A survey from researchers synthesizing work across dozens of visual generation models has built a clear catalogue of where today's AI image tools quietly fail. The images look beautiful. The underlying reality is absent. Ask a model to generate a completed jigsaw puzzle: the result is visually convincing but the pieces don't geometrically fit. Ask it to draw a metro map: the stops are in the wrong places for the routes to make sense. Ask it to simulate a fluid pouring: the physics is wrong. Ask it to apply consistent edits across ten rounds of conversation: each edit slightly corrupts what came before, like painting over a canvas that keeps changing while you're not looking. Think of someone who learned to paint entirely from photographs, never once picking up an object or watching water flow. The pictures look right. The physical understanding is missing. The survey team proposes a five-level framework for visual generation capability, from basic pixel generation all the way up to genuine 'world modeling' — where a system understands structure, physics, causality, and persistent state. Their honest assessment: even the best current systems sit around level three. They can follow instructions and context well. They cannot reason about what should physically happen next or maintain a consistent picture of the world across many edits. The catch here is structural: this is a survey, not a controlled experiment. The failures are demonstrated through expert-designed stress tests chosen specifically to expose weaknesses — not through a random sample of everyday prompts. The authors also argue that current benchmarks overstate progress because they measure perceptual quality (does it look good?) rather than physical coherence (is it actually correct?). That critique rings true, but a replacement benchmark that everyone agrees on does not yet exist.

Glossary

IoU — Already defined above — overlap score between predicted and actual regions.

world modeling — The ability of an AI system to maintain an internal, consistent understanding of how the world works — including space, time, physics, and cause-and-effect — not just how things look.

Markovian drift — A pattern where each new edit to an image only uses recent context, causing small errors to accumulate and corrupt the overall result over many steps.

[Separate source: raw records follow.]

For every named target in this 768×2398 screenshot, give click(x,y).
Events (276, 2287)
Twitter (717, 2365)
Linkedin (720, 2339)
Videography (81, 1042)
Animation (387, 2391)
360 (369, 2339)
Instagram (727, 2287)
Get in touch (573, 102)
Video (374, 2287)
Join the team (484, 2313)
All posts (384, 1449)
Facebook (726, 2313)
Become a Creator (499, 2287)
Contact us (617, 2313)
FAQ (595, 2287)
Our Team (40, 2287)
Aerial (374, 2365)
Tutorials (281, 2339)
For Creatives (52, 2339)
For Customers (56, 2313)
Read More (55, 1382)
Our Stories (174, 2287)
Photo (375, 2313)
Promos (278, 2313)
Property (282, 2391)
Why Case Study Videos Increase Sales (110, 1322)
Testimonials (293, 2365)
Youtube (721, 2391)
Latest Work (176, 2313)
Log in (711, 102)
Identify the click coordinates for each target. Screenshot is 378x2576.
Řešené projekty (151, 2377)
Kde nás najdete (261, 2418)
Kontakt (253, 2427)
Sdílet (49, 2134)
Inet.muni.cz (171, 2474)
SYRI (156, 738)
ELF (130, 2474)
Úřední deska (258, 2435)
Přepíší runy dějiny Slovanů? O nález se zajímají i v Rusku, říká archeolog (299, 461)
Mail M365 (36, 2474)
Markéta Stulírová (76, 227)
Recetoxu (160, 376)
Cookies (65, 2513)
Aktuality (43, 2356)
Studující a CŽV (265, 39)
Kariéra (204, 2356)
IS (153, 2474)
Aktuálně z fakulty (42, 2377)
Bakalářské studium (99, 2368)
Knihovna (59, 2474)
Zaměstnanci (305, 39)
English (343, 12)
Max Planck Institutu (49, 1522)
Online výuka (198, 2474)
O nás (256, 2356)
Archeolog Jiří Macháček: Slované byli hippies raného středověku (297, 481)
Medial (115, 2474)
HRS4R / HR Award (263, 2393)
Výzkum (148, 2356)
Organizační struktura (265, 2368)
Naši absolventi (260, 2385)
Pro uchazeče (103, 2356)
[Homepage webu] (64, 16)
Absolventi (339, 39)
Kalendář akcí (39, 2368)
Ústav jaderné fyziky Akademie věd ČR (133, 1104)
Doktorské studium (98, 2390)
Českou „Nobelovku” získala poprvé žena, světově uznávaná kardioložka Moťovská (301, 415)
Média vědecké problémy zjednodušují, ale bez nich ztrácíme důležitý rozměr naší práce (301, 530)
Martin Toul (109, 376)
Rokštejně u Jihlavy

Source: Visual Generation in the New Era: An Evolution from Atomic Mapping to Agentic World Modeling

The bigger picture

Three different scales, one recurring pattern. Today's papers are all about the gap between what AI appears to be able to do and what it can actually be trusted to do when the consequences are real. Medical AI can describe a chest finding fluently but can't reliably locate it. Image generators produce physically impossible scenes with complete visual confidence. AI agents trained on clean, labeled examples fail to hold up across the long, messy sequences that real computer work requires — which is why one team is now building synthetic reality at scale just to generate better training data. The surface capability arrived before the underlying understanding. AI got very good at producing plausible output before it got good at grounding that output in something real. The synthetic computers paper is the most explicit attempt here to close that gap by engineering the messy context AI has been missing. Whether more data and more simulation is enough — or whether the architecture itself needs to change — is the question that connects all three stories and that nobody has answered yet.

What to watch next

The medical AI audit is particularly timely: both the US FDA and the EU AI Act are actively working on how to classify and regulate AI tools used in clinical settings, and 'grounding failures' of exactly this kind are what regulators are trying to catch. Worth watching for any response from the model developers named in the paper. On the synthetic computers front, the team has released data publicly — look for follow-up benchmarks from other labs in the coming months that will tell us whether the training gains hold up outside the original evaluation.